On retrouve donc différentes définitions de notre concept, certaines étant plus restrictives que d’autres. Le spécialiste en formation Bob Moscher fait partie de ceux qui ont une conception plus étroite de l’apprentissage dans le flux de travail. Pour Mosher, il faut faire la différence entre l’apprentissage disponible dans le flux de travail et l’apprentissage pendant le flux de travail. Aussitôt que je sors cognitivement du flux de travail, je ne suis plus en train d’apprendre en travaillant. À l’opposé, pour certains, comme Andy Lancaster, il suffit que l’apprentissage soit disponible pendant le travail, dans l’environnement de travail, pour qu’il tombe sous le concept de « learning in the flow of work ».
Quels sont les avantages de l’apprentissage dans le flux de travail?
Un apprentissage adapté à son horaire permet bien sûr de gagner du temps, mais les avantages ne s’arrêtent pas là.
D’abord il y a une meilleure rétention des apprentissages. Comme les apprenants se forment au moment où ils en ont besoin, ils utilisent aussitôt leurs nouveaux acquis, ce qui diminue la probabilité de les oublier.

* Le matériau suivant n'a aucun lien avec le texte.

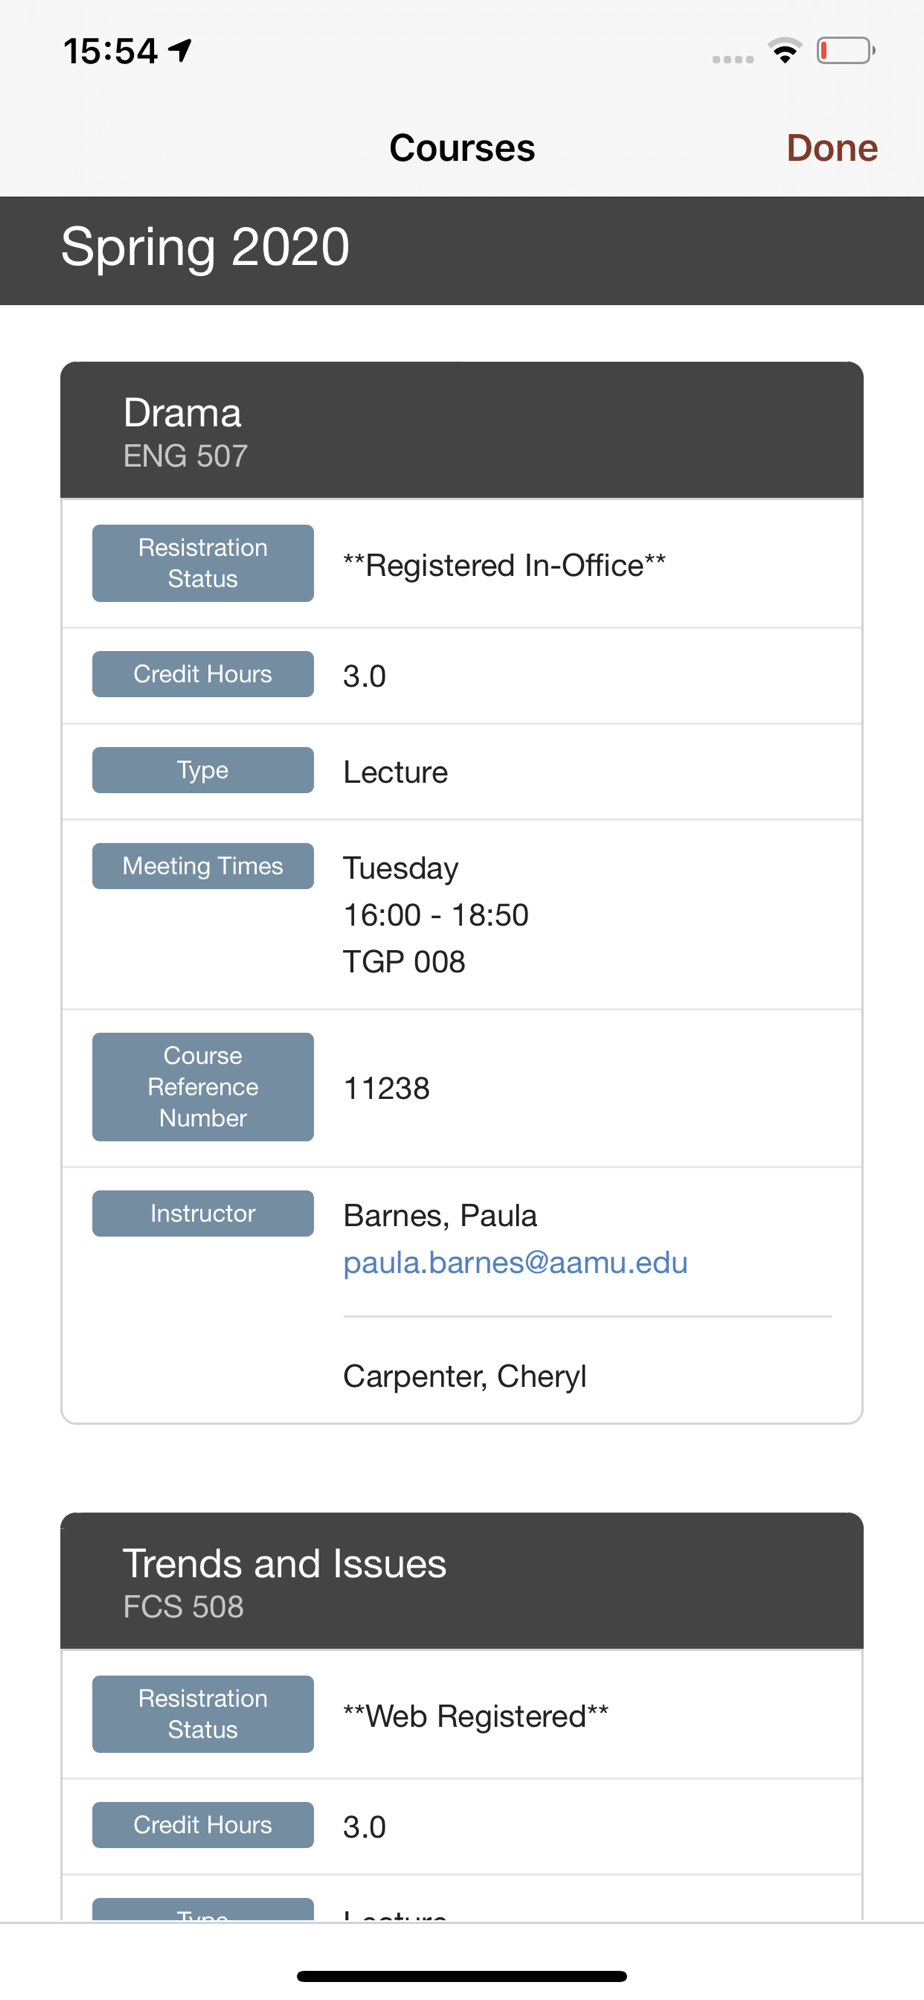
Task: Tap the Wi-Fi status icon
Action: [785, 50]
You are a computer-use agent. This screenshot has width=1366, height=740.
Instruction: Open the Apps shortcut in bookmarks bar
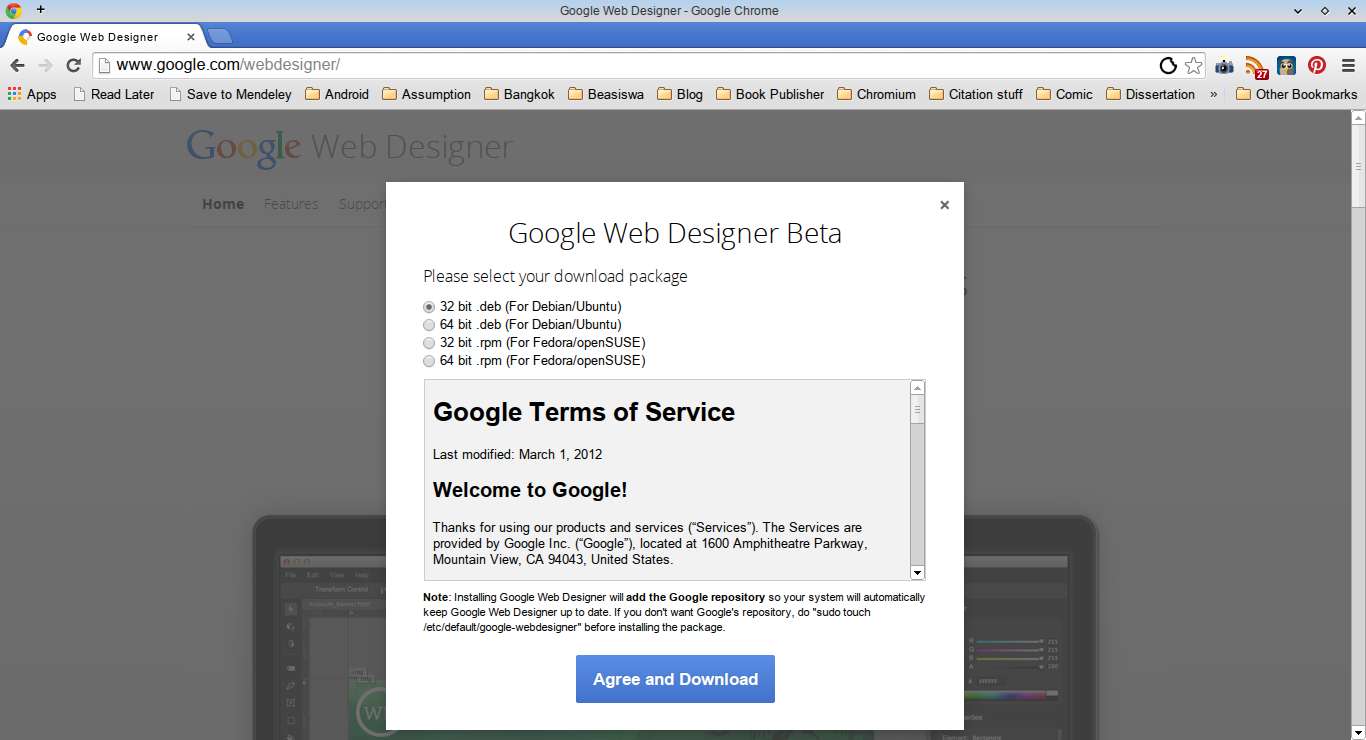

Les employés sont aussi beaucoup plus motivés à apprendre puisque l’apprentissage survient lorsqu’ils ont concrètement besoin de se former pour avancer dans leur travail. Au contraire, lors des formations traditionnelles, les employés peuvent être démotivés, car ils ne voient pas l’utilité de changer leurs habitudes.
Quels sont les défis pour les concepteurs pédagogiques?
L’apprentissage dans le flux de travail demande aux concepteurs d’avoir une connaissance exacte et précise du quotidien des employés, pour s’assurer de lui offrir au bon moment et au bon endroit des opportunités d’apprentissage pertinentes. Heureusement aujourd’hui, cette connaissance peut être améliorée par la technologie.
Il faut aussi garder en tête que l’apprentissage dans le flux de travail ne peut pas répondre à tous les besoins de formation. Le défi pour les concepteurs, c’est de savoir quand et comment l’intégrer pour qu’elle remplisse sa fonction, soit augmenter la productivité, la performance et la motivation des employés!
Une fois qu’on accepte de relever ces défis, on peut réalistement aspirer à améliorer l’apprentissage en entreprise grâce à l’apprentissage dans le flux de travail.